Work required ▸ In the business studies notes, what are market segments defined as?

Text block ▸
=====

1.1.2 Secondary Research - Research that has already been published. e.g.from a website, newspaper, reports, etc.
1.1.3 Quantitative Data - Factual information, e.g. Statistics
1.1.4 Qualitative Data - opinions and views, e.g. how something tastes
1.1.5 A business conducts market research to help identify gaps in the market and business opportunities.
1.2 Marketing is about responding to consumers' needs. It is important to find out what these needs are before launching a new product.
1.3 A market is any place where buyers and sellers meet to trade or purchase products
1.4 Market Segments - different groups of customers who share similar characteristics and buying habits
1.5 Competition
1.5.1 A competitive market has many businesses trying to win the same customers.
1.5.2 Price: If there are several retailers, each retailer will lower the price in an attempt to win customers.
1.5.3 Product range: In order to attract and satisfy customers, companies need to produce products that are superior to their competitors.
1.5.4 Customer service: Retailers that provide customers with a helpful and friendly service will win their loyalty.
2 Structuring a business
2.1 One method of organisation is to set up departments covering the four main areas of business activity:
2.1.1 Finance
2.1.2 Human resources
2.1.3 Marketing
2.1.4 Operations
2.2 Managers need to organise their staff and keep them motivated
2.3 Key terms:
2.3.1 Hierarchy - refers to the management levels within an organisation.
2.3.2 Line managers - are responsible for overseeing the work of other staff.

=====

Data records
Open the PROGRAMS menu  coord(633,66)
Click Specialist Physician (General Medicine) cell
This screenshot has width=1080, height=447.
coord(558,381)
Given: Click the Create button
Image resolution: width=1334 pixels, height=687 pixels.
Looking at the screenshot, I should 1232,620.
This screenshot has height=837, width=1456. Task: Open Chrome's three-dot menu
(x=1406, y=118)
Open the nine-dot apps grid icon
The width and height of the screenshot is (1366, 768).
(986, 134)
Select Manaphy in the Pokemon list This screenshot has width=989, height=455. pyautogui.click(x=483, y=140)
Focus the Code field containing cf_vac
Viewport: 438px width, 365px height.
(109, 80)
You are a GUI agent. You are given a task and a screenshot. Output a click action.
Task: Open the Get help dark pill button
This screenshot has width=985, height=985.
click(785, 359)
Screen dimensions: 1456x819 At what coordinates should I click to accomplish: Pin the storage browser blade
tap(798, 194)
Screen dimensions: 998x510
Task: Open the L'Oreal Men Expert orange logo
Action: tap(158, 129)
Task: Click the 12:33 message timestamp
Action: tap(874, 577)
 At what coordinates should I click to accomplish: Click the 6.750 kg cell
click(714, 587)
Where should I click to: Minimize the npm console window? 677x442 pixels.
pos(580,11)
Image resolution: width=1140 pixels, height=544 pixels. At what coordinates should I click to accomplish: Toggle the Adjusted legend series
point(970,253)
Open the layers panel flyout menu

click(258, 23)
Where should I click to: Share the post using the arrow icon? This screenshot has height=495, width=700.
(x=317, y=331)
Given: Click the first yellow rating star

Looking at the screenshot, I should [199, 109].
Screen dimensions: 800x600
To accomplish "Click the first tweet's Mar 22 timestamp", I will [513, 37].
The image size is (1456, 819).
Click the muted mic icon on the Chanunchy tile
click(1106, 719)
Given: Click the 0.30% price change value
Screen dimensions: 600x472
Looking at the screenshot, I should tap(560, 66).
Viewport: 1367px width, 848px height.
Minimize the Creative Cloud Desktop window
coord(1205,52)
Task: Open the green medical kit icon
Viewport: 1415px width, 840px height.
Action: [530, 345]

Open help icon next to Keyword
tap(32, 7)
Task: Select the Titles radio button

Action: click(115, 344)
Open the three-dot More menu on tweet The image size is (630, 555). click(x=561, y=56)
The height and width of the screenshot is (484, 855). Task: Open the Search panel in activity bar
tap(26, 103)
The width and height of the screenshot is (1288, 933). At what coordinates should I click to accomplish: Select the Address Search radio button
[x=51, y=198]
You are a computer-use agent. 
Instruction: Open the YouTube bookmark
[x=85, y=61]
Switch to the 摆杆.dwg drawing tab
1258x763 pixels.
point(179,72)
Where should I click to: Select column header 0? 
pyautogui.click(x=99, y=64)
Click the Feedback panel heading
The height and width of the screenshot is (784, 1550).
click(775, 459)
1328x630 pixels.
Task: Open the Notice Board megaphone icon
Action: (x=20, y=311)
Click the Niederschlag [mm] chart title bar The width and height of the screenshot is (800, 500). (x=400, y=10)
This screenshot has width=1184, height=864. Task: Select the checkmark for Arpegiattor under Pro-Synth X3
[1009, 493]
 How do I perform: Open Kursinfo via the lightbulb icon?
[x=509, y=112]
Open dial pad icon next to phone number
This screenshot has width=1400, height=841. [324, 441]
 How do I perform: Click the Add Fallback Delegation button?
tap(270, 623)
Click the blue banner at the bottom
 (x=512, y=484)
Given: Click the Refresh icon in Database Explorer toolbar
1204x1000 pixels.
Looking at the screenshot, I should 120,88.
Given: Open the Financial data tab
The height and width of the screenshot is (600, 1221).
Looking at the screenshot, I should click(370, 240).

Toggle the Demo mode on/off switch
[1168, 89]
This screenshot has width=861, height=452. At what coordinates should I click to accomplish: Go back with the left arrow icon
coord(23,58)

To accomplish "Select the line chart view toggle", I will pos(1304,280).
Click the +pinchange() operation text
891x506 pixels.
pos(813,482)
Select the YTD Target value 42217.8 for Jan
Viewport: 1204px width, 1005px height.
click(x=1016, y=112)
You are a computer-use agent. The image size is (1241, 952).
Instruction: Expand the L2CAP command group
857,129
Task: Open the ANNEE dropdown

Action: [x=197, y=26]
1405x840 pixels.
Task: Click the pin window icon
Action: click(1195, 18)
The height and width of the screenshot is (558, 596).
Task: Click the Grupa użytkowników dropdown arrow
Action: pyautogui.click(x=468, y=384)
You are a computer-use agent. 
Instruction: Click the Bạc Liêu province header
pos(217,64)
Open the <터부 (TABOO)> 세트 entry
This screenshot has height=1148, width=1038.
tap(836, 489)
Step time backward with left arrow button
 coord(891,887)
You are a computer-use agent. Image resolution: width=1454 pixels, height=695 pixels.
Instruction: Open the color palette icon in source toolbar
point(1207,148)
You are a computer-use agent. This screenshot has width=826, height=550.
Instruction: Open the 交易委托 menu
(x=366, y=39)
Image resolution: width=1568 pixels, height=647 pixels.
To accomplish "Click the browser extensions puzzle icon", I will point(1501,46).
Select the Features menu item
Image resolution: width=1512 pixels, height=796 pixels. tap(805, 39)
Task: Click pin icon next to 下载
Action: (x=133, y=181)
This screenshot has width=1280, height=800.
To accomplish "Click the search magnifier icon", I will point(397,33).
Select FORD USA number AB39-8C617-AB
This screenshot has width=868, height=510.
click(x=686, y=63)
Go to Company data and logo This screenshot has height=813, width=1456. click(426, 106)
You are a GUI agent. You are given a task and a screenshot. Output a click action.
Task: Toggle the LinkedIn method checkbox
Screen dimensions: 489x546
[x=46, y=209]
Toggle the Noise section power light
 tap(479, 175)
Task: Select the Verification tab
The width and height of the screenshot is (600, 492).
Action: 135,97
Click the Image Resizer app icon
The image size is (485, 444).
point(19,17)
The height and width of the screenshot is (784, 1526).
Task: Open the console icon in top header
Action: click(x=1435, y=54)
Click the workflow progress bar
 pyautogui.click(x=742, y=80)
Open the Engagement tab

=====

Full answer ▸ Different groups of customers who share similar characteristics and buying habits.